Не забыть бы заглянуть в канцелярию.
Ну вот, наконец, и самое главное. Из окна напротив вливалась мне прямо в душу ария моцартовской Царицы Ночи. Поющий голос так полнозвучен, что трудно даже представить себе его владелицей ту самую худенькую девушку, чей образ вдруг возникает у меня в памяти среди не рассеявшихся еще сновидений; голос похож на чудесного гибкого акробата, который взлетает ввысь без малейшего напряжения. И ни единого человека, который обратил бы на него внимание! Он поет словно бы только для меня. Словно бы ребенка оставили играть одного. Подумать только, что эта музыка написана человеком, которого мучил страх, который знал, что скоро умрет, и одновременно с оперой писал «Реквием» по заказу таинственного незнакомца, может быть, вестника смерти, его, Моцарта, смерти… И если глаза певицы были «бездны беззвездны», то пение ее было ночным фейерверком в Баккара, когда мы праздновали заключение мира, пустив на воздух стоявший на станции и уже никому не нужный состав.
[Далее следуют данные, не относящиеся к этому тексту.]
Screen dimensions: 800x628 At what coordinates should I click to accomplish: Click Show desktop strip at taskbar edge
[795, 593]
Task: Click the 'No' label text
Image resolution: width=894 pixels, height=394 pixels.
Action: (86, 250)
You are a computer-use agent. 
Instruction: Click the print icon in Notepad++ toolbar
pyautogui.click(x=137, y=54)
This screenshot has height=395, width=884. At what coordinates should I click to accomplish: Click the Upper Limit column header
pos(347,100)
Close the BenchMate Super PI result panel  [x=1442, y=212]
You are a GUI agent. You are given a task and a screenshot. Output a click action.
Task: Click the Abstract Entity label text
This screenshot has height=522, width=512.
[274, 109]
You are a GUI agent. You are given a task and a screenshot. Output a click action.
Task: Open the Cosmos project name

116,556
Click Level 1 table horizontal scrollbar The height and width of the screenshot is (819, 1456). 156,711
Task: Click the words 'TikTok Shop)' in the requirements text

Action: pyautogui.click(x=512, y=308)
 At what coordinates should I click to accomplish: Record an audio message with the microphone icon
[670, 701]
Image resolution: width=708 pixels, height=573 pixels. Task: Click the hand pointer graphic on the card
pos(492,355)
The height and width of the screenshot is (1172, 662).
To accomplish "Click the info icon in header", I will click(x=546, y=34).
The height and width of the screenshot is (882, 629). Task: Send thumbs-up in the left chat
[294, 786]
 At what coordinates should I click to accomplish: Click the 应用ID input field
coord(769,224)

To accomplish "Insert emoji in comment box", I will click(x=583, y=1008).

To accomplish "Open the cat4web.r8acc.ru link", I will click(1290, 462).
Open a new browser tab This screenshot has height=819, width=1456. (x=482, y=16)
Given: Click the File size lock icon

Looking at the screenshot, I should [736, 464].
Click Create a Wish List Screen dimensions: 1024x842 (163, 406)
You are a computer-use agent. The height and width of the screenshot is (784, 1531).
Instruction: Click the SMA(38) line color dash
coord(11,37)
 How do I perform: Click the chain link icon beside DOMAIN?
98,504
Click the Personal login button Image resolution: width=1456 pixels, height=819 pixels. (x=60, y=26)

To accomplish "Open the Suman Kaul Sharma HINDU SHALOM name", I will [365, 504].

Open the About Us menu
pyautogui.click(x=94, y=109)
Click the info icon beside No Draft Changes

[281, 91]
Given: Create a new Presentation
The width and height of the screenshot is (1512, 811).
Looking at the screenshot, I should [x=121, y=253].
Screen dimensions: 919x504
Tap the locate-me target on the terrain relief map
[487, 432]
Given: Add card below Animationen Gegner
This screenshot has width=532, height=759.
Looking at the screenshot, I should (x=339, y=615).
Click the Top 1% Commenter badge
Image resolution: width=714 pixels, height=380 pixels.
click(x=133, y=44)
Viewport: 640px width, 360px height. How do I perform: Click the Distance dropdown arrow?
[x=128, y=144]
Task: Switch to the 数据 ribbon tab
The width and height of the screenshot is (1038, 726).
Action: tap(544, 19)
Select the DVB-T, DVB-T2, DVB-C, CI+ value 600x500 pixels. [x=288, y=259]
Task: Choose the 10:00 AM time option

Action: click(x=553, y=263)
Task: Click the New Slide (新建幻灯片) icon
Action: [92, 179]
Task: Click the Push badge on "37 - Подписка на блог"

Бреясь впопыхах, я сильно порезался. «Ach, Gott![88] Что это с вами?» — вскрикнула она, когда я постучал в ее окно. Я провел рукой по щеке, по подбородку. Ну да. Вот так начался день. Я заметил, что брови у нее домиком. Она — в шерстяном вязаном халатике, с голыми по локоть руками. На левом запястье — широкий кожаный браслет, словно у грузчика, который недавно вывихнул руку. «Так и есть, — ответила она на мой вопросительный взгляд, — каталась на коньках, представляете? А вы что подумали? Решили, что я занимаюсь гимнастикой и упражняюсь на брусьях?» Да. Только с помощью голоса. И солнце такое яркое. «Хотите кофе? У меня даже масло есть…» — «Не может быть, откуда?!» Она засмеялась и не ответила. «Спойте еще». — «А что вам спеть»? «Волшебную флейту»? — Нет, хватит Моцарта. «А Шуберта вы любите?» И вдруг — что за идиотизм?! — глаза у меня наполняются слезами. Она встревожилась: «Вам очень больно?» Не в этом дело, я вдруг вспомнил своего друга, он умер как раз в тот день, когда заключили перемирие, и он очень любил Шуберта. Особенно «Die Forelle»[89]… Бедный Гийом! Вы о нем, наверно, не слышали… Странно, с чего я вдруг его вспомнил: На май, прекрасный май, что в лодке плыл по Рейну, смотрели женщины с высокого холма… «Как! — воскликнула она. — Гийом Аполлинер умер?! А мы и не слыхали!..» Трудно сказать, кто из нас удивился больше: я тому, что она знает Гийома, или она — тому, что я, ну, разумеется прихвастнув, дерзнул назваться его другом. «Я недавно читала о нем статью в «Weisse Blätter»[90], знаете, очень неплохой журнал». И она заиграла для Гийома «Форель», а петь отказалась, так сразу она не может… Вот если я загляну после обеда, она сыграет мне «Карнавал». Ведь Шумана я тоже люблю? А Гуго Вольфа? Как, я не знаю Гуго Вольфа? А «Leider» Мёрике? Гуго Вольфа она мне споет. «А пока было бы неплохо, если бы вы познакомились с мамой. Потому что к нам в окна уже успел заглянуть и теперь о нас судачит весь городок… Мütterchen![91] загляни на секундочку!» Первой заглянула рыжая с белым кошка, а за ней следом госпожа Книпперле. «Не помешаю?» — спрашивает она. «Мамочка, познакомься — это Пьер. Юнкер Пьер Удри. Любит музыку.» — «А Kugelhopf[92] он любит? Что скажете, мсье Пьер, вы любите Kugelhopf? Они уже кипят».